Crypto asset manager Grayscale has filed with the U.S. Securities and Exchange Commission (SEC) to convert its $520 million Digital Large Cap Fund, which tracks multiple cryptocurrencies, into an exchange-traded fund (ETF).
The New York Stock Exchange (NYSE) made the formal request for conversion on Grayscale’s behalf through a 19b-4 filing on October 14, asking the SEC to modify rules to enable the listing of this new ETF.
The fund manages over $524 million in assets, with a majority allocation of 76% in Bitcoin, 18% in Ether, and the remaining split among Solana, XRP, and Avalanche.
In an 8-K form sent to investors, Grayscale outlined the proposed rule and listing changes by the NYSE. Converting to a spot ETF would make it easier for investors to buy and sell shares in the fund.

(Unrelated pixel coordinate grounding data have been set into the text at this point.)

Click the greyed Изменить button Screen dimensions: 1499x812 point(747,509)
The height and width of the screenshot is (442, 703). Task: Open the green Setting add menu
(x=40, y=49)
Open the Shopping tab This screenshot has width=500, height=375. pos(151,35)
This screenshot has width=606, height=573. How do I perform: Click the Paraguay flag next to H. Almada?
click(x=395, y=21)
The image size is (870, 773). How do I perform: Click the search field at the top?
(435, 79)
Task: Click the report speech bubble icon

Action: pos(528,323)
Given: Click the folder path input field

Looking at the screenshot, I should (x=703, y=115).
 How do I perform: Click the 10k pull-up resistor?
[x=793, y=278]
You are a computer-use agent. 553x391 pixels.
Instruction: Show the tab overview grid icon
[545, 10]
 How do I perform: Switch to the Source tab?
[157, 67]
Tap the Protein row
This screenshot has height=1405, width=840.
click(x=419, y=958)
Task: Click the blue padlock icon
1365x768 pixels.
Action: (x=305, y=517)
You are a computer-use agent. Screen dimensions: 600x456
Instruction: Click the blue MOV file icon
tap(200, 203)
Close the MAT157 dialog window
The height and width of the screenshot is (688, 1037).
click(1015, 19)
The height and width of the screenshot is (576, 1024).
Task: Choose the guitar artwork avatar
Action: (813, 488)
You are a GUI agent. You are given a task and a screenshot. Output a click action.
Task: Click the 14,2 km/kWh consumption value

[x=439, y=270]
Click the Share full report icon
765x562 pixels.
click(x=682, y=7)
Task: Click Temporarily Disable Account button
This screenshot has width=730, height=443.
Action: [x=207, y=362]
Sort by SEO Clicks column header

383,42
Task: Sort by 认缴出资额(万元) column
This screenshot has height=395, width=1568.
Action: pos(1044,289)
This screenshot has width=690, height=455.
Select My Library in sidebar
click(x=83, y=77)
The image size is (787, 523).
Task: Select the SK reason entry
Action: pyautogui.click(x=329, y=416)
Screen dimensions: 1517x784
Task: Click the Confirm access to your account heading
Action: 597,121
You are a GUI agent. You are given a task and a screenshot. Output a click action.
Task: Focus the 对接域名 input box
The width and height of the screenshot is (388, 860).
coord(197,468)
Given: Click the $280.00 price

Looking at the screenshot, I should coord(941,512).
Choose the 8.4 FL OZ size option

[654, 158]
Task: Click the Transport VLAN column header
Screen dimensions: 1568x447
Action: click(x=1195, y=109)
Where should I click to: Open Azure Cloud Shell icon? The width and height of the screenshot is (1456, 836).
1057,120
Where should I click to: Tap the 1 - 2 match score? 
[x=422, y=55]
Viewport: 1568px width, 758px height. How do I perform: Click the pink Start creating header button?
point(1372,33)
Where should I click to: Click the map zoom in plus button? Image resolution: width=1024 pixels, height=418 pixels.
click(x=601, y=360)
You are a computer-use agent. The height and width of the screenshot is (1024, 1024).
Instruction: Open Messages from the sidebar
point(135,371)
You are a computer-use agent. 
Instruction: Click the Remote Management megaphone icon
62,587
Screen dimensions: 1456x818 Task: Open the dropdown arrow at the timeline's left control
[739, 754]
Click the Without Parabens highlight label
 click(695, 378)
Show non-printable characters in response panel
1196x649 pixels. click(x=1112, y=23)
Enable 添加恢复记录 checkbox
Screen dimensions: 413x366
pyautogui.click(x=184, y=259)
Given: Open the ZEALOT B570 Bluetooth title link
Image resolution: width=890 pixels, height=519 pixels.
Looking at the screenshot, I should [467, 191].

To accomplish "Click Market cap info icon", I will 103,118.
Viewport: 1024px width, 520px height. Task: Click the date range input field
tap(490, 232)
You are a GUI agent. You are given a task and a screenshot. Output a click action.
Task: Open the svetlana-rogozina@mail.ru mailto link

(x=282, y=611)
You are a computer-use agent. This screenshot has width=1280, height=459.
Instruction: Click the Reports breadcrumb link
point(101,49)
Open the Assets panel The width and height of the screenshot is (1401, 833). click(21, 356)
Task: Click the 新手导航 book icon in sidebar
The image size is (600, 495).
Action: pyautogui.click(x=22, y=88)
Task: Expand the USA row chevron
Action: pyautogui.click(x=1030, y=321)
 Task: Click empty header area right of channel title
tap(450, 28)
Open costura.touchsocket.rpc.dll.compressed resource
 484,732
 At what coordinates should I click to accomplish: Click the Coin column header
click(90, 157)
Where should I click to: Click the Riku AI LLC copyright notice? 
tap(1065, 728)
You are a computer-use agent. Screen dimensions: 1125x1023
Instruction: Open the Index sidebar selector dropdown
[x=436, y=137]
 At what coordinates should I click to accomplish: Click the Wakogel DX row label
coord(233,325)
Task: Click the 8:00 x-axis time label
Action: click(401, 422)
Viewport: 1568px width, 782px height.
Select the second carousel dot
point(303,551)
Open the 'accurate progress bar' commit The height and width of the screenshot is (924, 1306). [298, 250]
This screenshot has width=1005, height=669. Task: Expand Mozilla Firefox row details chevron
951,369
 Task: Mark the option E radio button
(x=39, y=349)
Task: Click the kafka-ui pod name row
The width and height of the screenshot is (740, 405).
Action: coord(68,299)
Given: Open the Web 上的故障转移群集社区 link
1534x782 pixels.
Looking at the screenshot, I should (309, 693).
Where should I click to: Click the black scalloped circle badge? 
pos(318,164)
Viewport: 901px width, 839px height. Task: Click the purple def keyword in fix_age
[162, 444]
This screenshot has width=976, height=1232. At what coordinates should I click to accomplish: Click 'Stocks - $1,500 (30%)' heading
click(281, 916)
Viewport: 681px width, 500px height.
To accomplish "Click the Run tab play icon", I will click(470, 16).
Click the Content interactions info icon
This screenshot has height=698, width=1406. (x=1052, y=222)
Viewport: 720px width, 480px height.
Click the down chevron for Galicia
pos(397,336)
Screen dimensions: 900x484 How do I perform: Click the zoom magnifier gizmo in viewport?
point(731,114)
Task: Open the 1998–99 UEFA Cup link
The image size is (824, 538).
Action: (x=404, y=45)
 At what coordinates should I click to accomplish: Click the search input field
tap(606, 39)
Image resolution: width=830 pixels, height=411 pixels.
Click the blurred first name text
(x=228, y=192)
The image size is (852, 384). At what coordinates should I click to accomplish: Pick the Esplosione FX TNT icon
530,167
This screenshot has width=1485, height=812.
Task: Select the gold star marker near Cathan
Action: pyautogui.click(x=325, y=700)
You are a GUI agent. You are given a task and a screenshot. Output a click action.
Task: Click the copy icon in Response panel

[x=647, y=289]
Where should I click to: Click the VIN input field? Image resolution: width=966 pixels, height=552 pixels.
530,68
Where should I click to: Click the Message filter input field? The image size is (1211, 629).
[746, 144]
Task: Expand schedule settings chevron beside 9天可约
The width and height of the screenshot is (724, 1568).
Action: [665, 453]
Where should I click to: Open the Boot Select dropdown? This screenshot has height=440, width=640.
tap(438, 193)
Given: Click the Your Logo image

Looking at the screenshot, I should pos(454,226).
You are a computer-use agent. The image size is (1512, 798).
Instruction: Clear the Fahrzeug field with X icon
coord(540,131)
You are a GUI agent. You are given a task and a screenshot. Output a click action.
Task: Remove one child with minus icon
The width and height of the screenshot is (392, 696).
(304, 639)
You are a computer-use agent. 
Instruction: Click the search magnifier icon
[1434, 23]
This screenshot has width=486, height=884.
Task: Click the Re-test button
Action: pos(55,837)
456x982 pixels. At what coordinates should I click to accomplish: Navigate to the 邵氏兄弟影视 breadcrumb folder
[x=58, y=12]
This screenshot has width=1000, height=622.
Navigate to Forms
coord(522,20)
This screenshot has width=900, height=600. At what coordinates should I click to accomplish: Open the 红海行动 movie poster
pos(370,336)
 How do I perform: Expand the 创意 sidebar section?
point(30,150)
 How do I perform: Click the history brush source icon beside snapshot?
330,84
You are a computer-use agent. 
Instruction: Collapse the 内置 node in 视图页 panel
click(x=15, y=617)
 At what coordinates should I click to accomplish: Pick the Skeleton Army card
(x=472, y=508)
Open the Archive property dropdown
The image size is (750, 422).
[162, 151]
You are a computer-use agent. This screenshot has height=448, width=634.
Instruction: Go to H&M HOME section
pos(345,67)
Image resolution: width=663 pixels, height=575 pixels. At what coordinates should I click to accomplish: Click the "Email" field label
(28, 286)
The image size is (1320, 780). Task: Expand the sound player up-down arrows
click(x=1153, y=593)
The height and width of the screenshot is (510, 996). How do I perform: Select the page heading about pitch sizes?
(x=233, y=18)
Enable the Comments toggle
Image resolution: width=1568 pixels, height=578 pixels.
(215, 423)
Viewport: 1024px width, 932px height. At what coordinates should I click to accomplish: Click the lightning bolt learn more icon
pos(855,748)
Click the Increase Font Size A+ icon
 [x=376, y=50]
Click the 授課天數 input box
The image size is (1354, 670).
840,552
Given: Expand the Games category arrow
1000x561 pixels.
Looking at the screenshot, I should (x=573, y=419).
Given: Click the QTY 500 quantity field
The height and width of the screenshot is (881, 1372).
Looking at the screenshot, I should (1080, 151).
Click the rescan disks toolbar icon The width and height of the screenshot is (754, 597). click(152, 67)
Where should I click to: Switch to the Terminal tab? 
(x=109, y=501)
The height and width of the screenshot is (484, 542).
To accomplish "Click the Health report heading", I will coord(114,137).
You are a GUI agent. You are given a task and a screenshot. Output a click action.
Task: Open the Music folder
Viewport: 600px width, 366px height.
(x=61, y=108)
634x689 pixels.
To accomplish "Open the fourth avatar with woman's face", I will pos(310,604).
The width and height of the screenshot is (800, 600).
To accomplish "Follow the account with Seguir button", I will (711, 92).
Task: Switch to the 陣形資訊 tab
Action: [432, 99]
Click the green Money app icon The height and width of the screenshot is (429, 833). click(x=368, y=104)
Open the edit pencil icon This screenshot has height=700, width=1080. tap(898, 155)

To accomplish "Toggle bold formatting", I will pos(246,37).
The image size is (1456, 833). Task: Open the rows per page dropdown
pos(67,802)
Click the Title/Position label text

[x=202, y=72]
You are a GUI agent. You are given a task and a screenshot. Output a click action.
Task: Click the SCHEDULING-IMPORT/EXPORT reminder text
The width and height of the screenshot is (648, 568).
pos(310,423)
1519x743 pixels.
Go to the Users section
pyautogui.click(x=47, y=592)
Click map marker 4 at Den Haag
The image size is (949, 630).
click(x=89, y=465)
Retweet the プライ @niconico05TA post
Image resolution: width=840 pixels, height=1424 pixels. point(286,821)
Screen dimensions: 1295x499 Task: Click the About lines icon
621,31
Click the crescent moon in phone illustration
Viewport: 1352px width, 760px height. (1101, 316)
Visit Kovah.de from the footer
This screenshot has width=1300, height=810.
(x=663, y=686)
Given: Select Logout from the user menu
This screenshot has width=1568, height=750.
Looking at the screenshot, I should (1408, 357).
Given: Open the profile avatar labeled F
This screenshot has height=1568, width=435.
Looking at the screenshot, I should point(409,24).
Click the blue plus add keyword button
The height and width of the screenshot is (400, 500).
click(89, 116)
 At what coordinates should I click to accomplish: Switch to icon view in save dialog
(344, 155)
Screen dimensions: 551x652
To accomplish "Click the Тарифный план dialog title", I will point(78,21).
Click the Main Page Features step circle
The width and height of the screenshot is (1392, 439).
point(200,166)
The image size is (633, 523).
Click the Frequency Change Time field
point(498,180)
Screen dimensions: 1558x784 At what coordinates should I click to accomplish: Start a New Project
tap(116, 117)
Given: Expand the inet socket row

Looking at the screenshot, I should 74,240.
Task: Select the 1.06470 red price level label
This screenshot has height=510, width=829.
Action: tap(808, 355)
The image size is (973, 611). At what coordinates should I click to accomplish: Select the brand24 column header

This filing follows two major conversions earlier this year, where the SEC approved Grayscale’s Bitcoin Trust (GBTC) and Ethereum Trust (ETHE) to be converted into ETFs. Initially, the SEC had rejected all applications for spot crypto ETFs, but a court ruling in favour of Grayscale in August led to a shift in the regulator’s stance.
Unlike trusts or futures-based funds, spot ETFs hold the actual underlying assets, simplifying the buying and selling process for investors. However, after converting its funds to ETFs, Grayscale saw significant investor sell-offs due to changes in the discount to net asset value (NAV).
For example, six months before GBTC’s conversion, shares were trading at a 44% discount compared to buying Bitcoin directly. After conversion, these pricing discrepancies disappeared, prompting investors to cash out.
Since converting its Bitcoin ETF in January, Grayscale has experienced $21 billion in outflows, with an additional $3 billion in outflows from its Ethereum ETF since July. On October 10, Grayscale added 35 altcoins, including Dogecoin, Worldcoin, and Jupiter, to its list of potential future investment assets. Additionally, the firm has been launching new crypto funds almost monthly, with recent offerings including an Aave fund in October, an XRP Trust in September, and an Avalanche fund in August.